Abstract

Alzheimer’s disease (AD) is a neurodegenerative disease characterized by cognitive and behavioral impairment that significantly interferes with social and occupational functioning. Mild cognitive impairment (MCI) is a relatively broad clinical condition involving a slight memory deficit, which in many cases represents a transitional state between a cognitively normal (CN) condition and AD. Structural magnetic resonance (sMR) imaging has been widely used in studies related to AD because it provides images with excellent anatomical details and information about structural and contrast changes induced by the disease in the brain. Many published studies restrict their analysis to a few particular regions of the brain and search for structural changes caused by the disease. Recent studies start looking for new AD biomarkers using multiple brain regions and focusing on subtle texture changes in the image.

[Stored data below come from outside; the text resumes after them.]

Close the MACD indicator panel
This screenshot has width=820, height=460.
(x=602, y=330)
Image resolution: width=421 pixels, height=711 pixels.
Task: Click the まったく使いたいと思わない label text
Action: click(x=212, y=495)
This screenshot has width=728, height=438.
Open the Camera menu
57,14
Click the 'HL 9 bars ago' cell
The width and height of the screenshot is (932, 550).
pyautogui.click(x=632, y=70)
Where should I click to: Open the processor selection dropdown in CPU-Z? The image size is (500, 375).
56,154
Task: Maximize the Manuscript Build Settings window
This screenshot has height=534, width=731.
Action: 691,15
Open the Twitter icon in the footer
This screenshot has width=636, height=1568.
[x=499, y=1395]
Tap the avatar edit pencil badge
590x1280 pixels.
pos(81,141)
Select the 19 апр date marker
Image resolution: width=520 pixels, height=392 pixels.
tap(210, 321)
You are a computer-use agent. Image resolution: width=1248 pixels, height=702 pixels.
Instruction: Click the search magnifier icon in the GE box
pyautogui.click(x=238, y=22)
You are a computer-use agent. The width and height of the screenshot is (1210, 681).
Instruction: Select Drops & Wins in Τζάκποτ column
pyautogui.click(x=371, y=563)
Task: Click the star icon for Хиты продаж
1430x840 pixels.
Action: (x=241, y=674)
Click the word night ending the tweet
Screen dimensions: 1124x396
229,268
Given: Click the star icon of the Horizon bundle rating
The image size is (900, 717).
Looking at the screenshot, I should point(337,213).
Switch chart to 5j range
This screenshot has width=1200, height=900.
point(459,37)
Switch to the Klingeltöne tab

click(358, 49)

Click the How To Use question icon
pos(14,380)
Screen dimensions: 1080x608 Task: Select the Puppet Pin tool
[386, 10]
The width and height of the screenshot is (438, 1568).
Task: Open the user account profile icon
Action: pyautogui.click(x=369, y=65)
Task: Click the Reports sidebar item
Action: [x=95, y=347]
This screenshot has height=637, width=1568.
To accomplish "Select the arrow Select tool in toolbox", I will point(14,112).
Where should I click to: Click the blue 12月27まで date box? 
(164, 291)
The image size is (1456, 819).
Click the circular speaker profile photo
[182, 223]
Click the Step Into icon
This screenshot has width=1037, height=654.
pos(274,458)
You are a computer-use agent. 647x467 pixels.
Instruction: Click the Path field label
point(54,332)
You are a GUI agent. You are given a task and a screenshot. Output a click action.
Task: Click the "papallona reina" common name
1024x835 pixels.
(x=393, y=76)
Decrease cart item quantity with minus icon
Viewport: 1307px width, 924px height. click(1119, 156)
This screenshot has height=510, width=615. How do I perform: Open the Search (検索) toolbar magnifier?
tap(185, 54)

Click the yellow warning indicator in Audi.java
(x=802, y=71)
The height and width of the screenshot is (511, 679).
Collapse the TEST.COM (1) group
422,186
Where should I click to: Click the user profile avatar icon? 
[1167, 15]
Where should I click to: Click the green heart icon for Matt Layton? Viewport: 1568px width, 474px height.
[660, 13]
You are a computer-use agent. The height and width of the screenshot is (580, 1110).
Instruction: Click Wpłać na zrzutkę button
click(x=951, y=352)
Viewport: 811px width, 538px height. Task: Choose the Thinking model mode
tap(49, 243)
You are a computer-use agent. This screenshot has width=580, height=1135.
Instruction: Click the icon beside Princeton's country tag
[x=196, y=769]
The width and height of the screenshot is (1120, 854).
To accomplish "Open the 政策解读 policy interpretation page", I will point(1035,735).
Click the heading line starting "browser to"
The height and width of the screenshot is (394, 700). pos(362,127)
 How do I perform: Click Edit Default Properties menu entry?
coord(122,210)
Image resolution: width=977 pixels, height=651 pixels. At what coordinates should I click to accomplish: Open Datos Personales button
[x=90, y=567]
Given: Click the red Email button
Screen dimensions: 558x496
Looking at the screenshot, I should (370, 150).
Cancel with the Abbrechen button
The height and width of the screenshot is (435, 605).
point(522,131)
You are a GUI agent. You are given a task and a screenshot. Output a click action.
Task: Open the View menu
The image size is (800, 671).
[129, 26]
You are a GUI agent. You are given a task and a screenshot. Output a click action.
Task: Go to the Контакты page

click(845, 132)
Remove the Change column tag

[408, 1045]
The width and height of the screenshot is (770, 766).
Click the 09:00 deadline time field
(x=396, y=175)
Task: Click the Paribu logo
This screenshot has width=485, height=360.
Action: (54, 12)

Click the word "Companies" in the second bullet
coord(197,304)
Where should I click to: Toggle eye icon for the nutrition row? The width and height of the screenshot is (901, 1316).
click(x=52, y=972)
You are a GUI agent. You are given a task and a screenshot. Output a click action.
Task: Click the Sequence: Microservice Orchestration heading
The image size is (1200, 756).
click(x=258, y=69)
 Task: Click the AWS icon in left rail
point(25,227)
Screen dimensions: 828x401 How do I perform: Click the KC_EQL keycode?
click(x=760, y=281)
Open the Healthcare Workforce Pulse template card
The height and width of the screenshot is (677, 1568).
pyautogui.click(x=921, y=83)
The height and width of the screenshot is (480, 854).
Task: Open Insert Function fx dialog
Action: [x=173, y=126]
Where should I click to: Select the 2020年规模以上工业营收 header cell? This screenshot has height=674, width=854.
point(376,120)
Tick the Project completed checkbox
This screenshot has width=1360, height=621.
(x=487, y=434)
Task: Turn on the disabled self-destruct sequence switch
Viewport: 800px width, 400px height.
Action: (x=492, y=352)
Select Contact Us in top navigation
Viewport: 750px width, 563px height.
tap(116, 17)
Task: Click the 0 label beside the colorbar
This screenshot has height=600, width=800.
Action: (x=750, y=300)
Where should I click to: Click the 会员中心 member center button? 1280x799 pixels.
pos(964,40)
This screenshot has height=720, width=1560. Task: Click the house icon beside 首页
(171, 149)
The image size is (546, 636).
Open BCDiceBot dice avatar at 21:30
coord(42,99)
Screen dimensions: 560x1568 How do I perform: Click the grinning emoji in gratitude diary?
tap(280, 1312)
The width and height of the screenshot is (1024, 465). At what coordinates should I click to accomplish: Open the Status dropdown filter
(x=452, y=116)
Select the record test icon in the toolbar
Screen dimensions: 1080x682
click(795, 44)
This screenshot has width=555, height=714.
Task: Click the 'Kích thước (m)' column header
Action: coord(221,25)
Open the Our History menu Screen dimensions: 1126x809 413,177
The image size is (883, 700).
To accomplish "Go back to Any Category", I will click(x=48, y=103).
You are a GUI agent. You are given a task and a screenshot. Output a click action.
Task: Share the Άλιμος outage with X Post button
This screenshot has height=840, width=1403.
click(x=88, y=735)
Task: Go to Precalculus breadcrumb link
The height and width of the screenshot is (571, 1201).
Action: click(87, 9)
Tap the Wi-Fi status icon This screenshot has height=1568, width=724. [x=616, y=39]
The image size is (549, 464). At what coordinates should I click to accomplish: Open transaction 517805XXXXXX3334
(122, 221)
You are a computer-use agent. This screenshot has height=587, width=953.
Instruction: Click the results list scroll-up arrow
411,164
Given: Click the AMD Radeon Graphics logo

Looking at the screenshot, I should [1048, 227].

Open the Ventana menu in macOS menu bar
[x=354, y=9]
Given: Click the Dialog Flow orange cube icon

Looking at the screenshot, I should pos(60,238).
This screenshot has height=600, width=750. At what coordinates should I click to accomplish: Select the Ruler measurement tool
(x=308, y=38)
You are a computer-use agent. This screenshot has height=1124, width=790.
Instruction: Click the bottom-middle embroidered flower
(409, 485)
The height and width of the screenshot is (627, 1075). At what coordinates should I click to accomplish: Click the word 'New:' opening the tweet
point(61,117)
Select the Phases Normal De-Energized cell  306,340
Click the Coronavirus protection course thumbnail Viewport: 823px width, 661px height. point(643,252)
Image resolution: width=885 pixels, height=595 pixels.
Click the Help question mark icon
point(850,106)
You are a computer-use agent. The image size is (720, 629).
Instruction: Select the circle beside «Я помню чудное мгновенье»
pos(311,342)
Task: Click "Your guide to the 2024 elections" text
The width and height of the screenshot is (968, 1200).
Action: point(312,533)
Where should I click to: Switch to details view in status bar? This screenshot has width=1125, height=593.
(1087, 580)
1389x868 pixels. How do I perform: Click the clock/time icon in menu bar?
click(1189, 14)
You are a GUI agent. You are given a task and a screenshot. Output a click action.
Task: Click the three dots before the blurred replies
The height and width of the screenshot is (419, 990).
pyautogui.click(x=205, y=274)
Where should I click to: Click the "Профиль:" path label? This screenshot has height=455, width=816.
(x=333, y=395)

Therefore, this study proposes a new technique for MR image classification in AD diagnosis using graph kernels constructed from texture features extracted from sMR images. In our method, we first segment the MR brain images into multiple regions with the FreeSurfer. Then, we extract 22 texture features using three methods and define the graph-node attributes as the probability distributions of the extracted features. Next, for each texture feature, we build a graph and define its edge weights as the distances between pairs of node attributes using three distance metrics. After that, we use a threshold-based approach for graph edges removal and create the graph-kernels matrices. Finally, we perform image classification using Support Vector Machines (SVMs) with two graph-kernels. Results of our method have shown better performances for the CN×AD (AUC = 0.92) and CN×MCI (AUC = 0.81) classifications, and worse for the MCI×AD case (AUC = 0.78). This trend is consistent with other published results and makes sense if we consider the concept of Alzheimer’s disease continuum from pathophysiological, biomarker and clinical perspectives. Besides allowing the use of different texture attributes for the diagnosis of Alzheimer’s, our method uses the graph-kernel approach to represent texture features from different regions of the brain image, which considerably facilitates the image classification task via SVMs. Our results were promising when compared to the state-of-the-art in graph-based AD classification.